Currently, the 150 members of the Texas House of Representatives each represent about 167,000 people. The state’s 31 senators each represent about 850,000 people, and that could increase up to 1 million after the Census, Hinojosa said. His committee also would be charged with redrawing the all-important congressional districts.
But given the partisan politics in Washington, D.C., and a recent ruling by the U.S. Supreme Court — that failed to shut down federal partisan-gerrymandering claims, except when the rights of minority voters are deluded — Hinojosa and his colleagues are expecting a tough task ahead as they try to redraw state districts.
“Redistricting is necessary to ensure that districts are properly apportioned and Texans have equal representation,” he said. “It’s a challenge and quite frankly I do not agree with the opinion by the U.S. Supreme Court, but it’s the law of the land so we have to abide by it. It really gives a blank check to the party in power, whether Republican or Democrat, to gerrymander and select the borders they want, not the other way around — the voters electing who they want as a representative.”
Galvanizing the count
In anticipation of low Census participation, community leaders in South Texas have been galvanizing by forming task forces and “Complete Count Committees” to educate residents about the importance of taking part in the count.
The City of McAllen in March 2018 appointed a 16-member McAllen Complete Count Committee that focuses on schools, local businesses, and immigrant and media outreach. The committee is chaired by McAllen Police Chief Victor Rodriguez, who told Border Report, “We’re beginning to engage people and talk to people and letting them know how important the Census is.”
Rodriguez served on the city’s 2010 Complete County Committee, which formed much later leading up to that Census. But after the Trump Administration in 2018 said it was putting a citizenship question on the Census, this group was quickly formed, along with several others in the region.
The Lower Rio Grande Development Council has taken a lead helping to organize various local entities to work with locals. The council reports that Complete Count Committees also have been formed in the cities of: Alamo, Brownsville, Edinburg, Harlingen, Mission-Palmview, Pharr and Weslaco. In addition, Cameron, Hidalgo and Willacy counties have all formed committees along with the Regional Small cities Coalition, and RGV Border Health Coalition.

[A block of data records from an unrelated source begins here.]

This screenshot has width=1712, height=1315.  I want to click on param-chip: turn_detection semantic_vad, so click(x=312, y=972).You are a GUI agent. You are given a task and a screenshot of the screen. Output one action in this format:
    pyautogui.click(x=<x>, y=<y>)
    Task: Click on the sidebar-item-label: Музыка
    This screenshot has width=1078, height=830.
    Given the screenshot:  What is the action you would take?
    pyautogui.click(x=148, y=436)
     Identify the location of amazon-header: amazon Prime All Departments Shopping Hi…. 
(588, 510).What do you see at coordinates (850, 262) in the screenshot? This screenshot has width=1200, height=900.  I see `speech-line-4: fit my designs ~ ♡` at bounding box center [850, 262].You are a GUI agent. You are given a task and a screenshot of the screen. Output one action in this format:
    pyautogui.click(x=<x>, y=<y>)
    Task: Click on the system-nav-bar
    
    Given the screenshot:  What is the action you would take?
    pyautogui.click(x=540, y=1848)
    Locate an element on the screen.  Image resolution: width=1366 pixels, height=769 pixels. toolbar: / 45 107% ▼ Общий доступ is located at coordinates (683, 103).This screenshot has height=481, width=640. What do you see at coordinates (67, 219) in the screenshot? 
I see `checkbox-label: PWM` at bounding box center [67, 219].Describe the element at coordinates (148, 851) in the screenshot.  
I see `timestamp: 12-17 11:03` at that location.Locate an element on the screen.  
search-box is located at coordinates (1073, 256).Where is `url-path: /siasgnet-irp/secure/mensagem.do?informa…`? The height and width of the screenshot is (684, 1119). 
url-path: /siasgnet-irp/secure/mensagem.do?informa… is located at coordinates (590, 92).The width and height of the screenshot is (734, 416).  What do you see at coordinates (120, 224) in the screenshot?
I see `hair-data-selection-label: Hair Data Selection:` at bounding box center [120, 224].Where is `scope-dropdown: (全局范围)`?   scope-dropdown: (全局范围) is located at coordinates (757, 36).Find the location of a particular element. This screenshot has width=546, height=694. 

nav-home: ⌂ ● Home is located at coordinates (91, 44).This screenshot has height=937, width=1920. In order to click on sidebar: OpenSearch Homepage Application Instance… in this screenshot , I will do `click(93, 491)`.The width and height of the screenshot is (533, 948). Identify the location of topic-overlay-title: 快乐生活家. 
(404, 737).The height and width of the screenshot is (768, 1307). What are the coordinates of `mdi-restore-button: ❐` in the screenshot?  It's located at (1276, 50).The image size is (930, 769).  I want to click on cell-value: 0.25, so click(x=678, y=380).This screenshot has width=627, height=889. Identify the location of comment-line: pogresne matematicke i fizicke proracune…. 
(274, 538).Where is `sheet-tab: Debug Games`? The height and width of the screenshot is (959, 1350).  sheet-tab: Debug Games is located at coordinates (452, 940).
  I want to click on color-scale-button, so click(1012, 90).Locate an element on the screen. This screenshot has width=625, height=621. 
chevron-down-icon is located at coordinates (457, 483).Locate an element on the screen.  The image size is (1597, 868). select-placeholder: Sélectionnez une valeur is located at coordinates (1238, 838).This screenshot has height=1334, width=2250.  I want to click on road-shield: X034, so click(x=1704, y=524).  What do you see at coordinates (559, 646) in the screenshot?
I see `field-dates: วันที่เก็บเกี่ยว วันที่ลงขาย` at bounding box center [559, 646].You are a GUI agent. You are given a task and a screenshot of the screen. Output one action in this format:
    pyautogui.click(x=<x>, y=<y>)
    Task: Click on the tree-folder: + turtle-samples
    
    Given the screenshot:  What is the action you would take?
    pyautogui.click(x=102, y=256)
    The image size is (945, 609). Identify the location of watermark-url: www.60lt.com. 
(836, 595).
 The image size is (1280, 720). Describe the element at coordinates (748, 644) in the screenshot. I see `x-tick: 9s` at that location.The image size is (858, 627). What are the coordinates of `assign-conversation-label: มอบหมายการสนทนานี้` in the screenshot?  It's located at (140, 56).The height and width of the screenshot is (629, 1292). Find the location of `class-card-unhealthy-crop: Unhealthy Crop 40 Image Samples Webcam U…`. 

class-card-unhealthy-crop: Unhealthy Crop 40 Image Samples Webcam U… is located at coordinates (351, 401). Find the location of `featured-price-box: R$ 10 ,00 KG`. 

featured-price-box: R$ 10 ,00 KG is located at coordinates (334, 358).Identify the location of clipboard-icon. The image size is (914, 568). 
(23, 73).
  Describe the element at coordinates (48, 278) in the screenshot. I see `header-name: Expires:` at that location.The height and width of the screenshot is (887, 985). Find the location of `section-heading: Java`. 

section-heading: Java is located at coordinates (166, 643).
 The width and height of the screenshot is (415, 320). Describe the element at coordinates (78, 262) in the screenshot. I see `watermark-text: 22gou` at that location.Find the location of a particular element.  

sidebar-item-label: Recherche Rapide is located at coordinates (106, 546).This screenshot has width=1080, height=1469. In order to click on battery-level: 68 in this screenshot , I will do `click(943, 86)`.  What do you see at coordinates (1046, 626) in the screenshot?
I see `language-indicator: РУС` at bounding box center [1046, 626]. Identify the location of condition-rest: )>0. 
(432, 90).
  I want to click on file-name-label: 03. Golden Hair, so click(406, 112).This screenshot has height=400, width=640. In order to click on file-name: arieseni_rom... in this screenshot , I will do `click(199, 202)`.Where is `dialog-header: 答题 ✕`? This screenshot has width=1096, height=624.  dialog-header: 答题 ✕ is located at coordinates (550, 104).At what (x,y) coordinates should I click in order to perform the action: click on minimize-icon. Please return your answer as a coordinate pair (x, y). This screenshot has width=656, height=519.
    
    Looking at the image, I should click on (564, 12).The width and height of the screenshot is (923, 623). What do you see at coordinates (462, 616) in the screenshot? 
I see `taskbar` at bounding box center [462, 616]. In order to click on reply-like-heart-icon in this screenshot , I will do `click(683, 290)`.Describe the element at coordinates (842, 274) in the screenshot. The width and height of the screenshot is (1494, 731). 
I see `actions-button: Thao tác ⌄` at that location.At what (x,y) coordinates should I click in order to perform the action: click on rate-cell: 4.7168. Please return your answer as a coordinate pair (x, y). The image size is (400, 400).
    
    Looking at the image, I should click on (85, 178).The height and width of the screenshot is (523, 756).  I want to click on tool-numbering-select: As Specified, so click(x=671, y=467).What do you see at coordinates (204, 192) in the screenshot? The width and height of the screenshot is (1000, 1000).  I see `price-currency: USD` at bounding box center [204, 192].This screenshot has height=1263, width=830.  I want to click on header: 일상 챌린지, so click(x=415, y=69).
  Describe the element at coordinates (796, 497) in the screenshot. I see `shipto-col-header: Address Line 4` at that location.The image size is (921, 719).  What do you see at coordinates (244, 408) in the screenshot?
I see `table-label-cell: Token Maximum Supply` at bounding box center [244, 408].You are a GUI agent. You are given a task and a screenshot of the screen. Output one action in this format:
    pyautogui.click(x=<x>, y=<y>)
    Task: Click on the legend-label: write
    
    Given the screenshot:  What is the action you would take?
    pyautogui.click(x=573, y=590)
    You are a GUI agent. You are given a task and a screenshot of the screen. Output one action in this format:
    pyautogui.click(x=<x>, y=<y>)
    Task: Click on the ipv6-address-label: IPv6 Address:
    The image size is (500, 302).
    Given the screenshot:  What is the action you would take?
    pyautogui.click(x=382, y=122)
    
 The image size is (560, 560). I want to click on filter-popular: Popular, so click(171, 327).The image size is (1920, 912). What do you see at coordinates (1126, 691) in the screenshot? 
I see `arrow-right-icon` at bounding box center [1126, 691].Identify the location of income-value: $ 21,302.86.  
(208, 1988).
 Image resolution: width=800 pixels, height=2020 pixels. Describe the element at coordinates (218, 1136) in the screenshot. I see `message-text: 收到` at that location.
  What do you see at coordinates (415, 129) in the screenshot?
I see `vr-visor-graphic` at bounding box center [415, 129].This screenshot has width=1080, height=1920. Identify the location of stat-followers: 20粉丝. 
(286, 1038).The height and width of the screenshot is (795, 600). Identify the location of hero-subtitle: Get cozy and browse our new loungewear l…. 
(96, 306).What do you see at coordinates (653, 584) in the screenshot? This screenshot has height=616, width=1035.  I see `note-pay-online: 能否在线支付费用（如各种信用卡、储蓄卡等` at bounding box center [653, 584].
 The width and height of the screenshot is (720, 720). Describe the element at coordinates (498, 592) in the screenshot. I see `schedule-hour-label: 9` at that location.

“We’re doing a little bit better than last time in that we have effective Valley-wide engagement,” Rodriguez said. “We’ve all got different activities independently and collectively to enhance the count.”
Hidalgo County, which is home to McAllen and many of the cities listed above, could score 1 million residents in the 2020 count, if everyone fills out the form.
“That means for us in Texas we’ll gain more power and more representation in Congress,” Hinojosa said.
Hinojosa, who is a lawyer, added that regardless of the final count he expects lawsuits and litigation to contest redistricting lines in Texas. “As long as I can remember — after the final vote is taken and the governor signs the district maps — lawsuits are filed by either side. Some of the lawsuits are still pending as of today from redistricting we did 10 years ago.”